The Doctor was given his nickname, I believe, not so much because of his medical degree, but rather because of the way in which he used his diagnostic skill to get to the root of the human predicament. This quote is a good example of that:

David Martyn Lloyd-JonesTo fail to control ourselves means a loss of energy. These things can actually be measured. When I say ‘self-control’ I include controlling one’s temper, controlling one’s spirit. Have you ever seen a man trembling in a rage? What energy that man is wasting! He is emitting energy at a tremendous rate because he cannot control his temper, and his own spirit. And, of course, he is but as putty in the hands of the devil. When a man cannot control himself how can he possibly deal with the enemy? Discipline is an absolute essential in an army; it is one of the most important things of all. If an army is not disciplined it is already defeated, it becomes a rabble.

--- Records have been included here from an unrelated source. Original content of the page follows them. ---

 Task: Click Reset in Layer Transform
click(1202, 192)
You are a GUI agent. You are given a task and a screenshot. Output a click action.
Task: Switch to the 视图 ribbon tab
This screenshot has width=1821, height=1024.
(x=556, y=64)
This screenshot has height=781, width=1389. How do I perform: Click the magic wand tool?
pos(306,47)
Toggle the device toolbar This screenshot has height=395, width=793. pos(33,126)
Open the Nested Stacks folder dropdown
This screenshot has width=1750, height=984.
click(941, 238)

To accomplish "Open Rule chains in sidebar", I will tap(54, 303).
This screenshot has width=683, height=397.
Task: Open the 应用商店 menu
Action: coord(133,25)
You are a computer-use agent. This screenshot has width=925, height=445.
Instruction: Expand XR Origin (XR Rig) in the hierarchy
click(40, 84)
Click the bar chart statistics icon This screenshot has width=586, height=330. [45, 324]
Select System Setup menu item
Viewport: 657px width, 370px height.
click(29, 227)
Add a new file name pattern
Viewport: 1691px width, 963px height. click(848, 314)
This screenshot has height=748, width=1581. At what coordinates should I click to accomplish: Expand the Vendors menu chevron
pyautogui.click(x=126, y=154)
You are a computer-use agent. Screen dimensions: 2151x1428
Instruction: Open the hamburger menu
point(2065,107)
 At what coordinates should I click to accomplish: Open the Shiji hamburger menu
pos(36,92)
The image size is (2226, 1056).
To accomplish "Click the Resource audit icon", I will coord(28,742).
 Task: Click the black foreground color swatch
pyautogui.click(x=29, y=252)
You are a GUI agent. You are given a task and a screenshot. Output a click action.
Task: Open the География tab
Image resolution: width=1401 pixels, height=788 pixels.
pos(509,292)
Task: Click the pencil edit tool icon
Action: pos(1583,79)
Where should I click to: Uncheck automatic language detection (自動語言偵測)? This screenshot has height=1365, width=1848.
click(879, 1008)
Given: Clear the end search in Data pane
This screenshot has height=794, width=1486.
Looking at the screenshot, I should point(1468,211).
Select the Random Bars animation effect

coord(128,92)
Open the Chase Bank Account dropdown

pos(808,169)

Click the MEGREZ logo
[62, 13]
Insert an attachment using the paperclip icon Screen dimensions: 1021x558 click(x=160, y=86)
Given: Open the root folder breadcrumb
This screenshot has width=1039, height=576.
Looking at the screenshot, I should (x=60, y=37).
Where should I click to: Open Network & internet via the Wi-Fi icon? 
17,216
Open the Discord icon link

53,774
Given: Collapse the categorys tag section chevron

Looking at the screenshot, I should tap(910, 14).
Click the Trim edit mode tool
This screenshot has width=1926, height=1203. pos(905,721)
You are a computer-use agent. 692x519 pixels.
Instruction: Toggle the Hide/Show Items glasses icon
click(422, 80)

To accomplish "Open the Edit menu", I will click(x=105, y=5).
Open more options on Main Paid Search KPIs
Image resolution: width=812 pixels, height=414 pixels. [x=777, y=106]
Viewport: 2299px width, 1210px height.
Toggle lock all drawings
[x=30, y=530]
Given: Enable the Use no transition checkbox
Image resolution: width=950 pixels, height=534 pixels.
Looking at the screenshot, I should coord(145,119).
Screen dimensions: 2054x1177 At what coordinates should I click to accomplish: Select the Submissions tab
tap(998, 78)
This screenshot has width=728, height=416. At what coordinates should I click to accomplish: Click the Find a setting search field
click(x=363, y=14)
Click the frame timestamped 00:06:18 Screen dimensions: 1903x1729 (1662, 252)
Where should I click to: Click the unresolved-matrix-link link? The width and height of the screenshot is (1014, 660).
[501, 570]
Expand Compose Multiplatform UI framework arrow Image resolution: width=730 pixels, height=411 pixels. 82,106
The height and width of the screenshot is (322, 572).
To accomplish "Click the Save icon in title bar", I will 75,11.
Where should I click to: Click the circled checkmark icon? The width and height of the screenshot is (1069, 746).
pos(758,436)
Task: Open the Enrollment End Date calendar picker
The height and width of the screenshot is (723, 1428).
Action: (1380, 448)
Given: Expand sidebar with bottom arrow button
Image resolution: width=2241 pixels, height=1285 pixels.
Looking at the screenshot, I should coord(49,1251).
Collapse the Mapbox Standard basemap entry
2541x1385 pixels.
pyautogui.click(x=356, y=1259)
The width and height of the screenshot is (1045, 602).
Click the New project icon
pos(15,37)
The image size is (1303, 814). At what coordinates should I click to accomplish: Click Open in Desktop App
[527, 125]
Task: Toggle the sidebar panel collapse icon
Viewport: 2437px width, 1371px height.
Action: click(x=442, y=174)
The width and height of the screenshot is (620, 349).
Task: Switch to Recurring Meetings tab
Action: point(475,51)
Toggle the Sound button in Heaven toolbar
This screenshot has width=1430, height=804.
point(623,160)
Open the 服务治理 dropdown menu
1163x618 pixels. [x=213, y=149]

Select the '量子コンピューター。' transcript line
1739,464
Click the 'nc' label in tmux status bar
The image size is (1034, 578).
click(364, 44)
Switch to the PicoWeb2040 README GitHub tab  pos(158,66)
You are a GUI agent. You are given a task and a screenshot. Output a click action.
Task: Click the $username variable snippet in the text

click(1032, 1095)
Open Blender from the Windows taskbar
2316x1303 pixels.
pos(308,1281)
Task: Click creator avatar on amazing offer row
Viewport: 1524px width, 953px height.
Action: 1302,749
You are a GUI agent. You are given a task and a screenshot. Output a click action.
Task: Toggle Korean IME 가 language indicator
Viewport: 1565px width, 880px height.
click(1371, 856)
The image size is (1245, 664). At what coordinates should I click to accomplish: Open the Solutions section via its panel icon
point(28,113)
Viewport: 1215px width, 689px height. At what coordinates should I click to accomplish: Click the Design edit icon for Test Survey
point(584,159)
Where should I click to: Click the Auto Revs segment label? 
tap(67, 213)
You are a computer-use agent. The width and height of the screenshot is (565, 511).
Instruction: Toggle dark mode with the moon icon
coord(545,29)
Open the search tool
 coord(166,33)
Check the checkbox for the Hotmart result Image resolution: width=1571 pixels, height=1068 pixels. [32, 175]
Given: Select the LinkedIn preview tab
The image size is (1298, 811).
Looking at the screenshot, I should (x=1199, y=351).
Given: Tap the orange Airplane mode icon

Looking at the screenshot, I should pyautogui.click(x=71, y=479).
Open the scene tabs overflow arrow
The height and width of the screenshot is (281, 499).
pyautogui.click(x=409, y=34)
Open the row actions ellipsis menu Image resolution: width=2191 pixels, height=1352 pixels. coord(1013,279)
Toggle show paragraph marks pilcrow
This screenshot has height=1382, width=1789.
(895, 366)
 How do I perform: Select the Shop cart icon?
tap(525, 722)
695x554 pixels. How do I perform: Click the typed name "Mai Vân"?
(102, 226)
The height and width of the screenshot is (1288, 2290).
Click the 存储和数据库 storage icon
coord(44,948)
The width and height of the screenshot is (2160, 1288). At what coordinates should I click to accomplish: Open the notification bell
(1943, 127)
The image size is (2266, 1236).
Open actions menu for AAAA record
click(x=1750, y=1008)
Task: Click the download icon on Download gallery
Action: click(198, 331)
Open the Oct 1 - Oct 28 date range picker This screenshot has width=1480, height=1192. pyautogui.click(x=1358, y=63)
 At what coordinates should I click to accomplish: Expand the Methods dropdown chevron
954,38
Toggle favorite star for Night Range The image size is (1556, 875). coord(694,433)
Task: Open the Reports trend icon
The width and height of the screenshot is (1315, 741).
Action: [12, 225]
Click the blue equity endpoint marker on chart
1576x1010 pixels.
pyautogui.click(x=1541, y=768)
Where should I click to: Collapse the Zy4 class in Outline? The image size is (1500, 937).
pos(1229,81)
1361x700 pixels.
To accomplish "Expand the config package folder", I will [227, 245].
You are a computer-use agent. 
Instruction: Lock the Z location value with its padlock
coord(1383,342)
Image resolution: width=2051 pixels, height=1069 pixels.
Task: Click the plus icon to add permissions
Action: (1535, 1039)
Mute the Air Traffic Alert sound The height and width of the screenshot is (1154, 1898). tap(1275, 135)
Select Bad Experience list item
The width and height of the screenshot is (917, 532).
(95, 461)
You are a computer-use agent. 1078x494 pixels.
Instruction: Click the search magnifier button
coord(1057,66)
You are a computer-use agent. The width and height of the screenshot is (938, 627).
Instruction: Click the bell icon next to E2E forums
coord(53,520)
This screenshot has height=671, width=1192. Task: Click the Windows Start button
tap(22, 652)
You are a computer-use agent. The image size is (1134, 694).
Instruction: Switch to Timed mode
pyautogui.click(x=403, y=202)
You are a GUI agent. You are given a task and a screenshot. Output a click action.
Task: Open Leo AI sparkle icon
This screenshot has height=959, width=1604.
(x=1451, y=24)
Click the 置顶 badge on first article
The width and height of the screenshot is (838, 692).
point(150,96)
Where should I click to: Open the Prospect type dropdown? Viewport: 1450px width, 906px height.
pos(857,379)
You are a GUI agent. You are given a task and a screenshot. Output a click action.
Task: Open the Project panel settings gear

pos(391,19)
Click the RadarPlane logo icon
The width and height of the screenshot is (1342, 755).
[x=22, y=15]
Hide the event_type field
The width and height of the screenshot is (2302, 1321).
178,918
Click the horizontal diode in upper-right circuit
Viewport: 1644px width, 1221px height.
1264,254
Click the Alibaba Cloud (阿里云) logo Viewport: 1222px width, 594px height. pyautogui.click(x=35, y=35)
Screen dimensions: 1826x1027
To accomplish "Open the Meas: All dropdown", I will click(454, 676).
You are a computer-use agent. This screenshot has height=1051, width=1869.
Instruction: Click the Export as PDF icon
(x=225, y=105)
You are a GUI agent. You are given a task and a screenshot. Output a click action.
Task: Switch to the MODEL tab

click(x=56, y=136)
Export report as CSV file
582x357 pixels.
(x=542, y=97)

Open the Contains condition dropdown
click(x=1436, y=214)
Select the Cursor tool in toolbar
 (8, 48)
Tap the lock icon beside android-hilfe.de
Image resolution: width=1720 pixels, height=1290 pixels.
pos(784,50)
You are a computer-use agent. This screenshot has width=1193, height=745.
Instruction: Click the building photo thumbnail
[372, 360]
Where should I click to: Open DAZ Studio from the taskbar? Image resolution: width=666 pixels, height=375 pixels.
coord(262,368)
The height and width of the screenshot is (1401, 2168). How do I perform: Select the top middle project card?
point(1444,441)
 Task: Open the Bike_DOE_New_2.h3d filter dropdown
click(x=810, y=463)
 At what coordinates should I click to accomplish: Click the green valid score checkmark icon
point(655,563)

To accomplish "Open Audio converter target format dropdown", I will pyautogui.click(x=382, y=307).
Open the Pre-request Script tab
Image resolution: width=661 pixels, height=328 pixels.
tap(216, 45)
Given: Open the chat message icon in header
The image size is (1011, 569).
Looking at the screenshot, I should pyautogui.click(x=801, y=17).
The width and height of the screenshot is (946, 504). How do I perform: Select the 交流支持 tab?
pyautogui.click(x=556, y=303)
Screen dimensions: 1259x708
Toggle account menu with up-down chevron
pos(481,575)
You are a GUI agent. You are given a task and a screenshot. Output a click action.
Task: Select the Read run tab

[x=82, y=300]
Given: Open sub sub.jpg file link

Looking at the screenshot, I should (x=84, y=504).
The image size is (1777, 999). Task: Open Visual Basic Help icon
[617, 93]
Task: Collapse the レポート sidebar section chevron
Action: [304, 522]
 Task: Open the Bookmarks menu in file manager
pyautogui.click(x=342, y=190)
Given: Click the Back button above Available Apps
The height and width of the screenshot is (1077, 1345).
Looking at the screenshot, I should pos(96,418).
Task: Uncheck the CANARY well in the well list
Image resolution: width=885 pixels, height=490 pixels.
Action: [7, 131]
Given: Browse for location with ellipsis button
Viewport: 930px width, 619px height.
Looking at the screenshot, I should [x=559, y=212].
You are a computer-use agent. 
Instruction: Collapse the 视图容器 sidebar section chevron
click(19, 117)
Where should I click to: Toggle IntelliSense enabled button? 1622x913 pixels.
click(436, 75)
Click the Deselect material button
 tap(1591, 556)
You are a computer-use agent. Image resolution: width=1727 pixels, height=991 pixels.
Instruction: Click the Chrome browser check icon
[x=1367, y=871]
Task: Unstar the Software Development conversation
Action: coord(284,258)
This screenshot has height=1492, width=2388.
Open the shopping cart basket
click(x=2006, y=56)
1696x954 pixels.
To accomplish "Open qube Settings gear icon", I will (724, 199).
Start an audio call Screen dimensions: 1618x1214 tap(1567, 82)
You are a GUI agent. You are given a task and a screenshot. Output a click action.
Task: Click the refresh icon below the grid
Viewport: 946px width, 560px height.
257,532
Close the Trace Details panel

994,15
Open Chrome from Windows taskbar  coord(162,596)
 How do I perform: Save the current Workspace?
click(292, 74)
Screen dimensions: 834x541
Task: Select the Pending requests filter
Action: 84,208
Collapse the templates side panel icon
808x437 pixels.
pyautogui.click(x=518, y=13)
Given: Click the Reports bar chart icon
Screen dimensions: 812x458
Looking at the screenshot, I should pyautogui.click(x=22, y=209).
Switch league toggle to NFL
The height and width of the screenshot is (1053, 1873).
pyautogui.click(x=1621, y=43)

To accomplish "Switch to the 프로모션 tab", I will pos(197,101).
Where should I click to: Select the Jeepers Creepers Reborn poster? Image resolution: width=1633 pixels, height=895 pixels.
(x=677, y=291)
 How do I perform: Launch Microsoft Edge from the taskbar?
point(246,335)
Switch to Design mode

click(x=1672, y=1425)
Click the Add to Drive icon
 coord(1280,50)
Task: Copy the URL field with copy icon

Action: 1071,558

The Bible has much of this kind of teaching. It is a major theme in the Book of Proverbs. The wise man in dealing with this matter says: ‘He that is slow to anger is better than the mighty’ (Proverbs 16:32). What he is saying is that a man who is slow to anger, a man who can control his temper, is a much stronger man in the end than a mighty man who loses his temper. The second man is much mightier by nature, but if he dissipates and wastes his energy by failing to control his own temper he will lose the battle. This first man has nothing like the vital force and capacity, nor the strength of the second, but he controls himself; and a man who can control himself will often beat a man who is very much better at the task, and who has much greater strength, simply because he is reliable and steady.

David Martyn Lloyd-Jones, The Christian Soldier: An Exposition of Ephesians 6:10 to 20 (Edinburgh; Carlisle, PA: Banner of Truth Trust, 1977), 101. Also available electronically from Logos Bible Software.

NOTE
This photo of “the Doctor” is quite rare, according to Philip Eveson, principal of the London Theological Seminary, where this portrait hangs inside the Lloyd-Jones library. Although pastor of the Westminster Chapel in London for many years, the Doctor was originally born and raised in Wales, and he also pastored his first church in South Wales.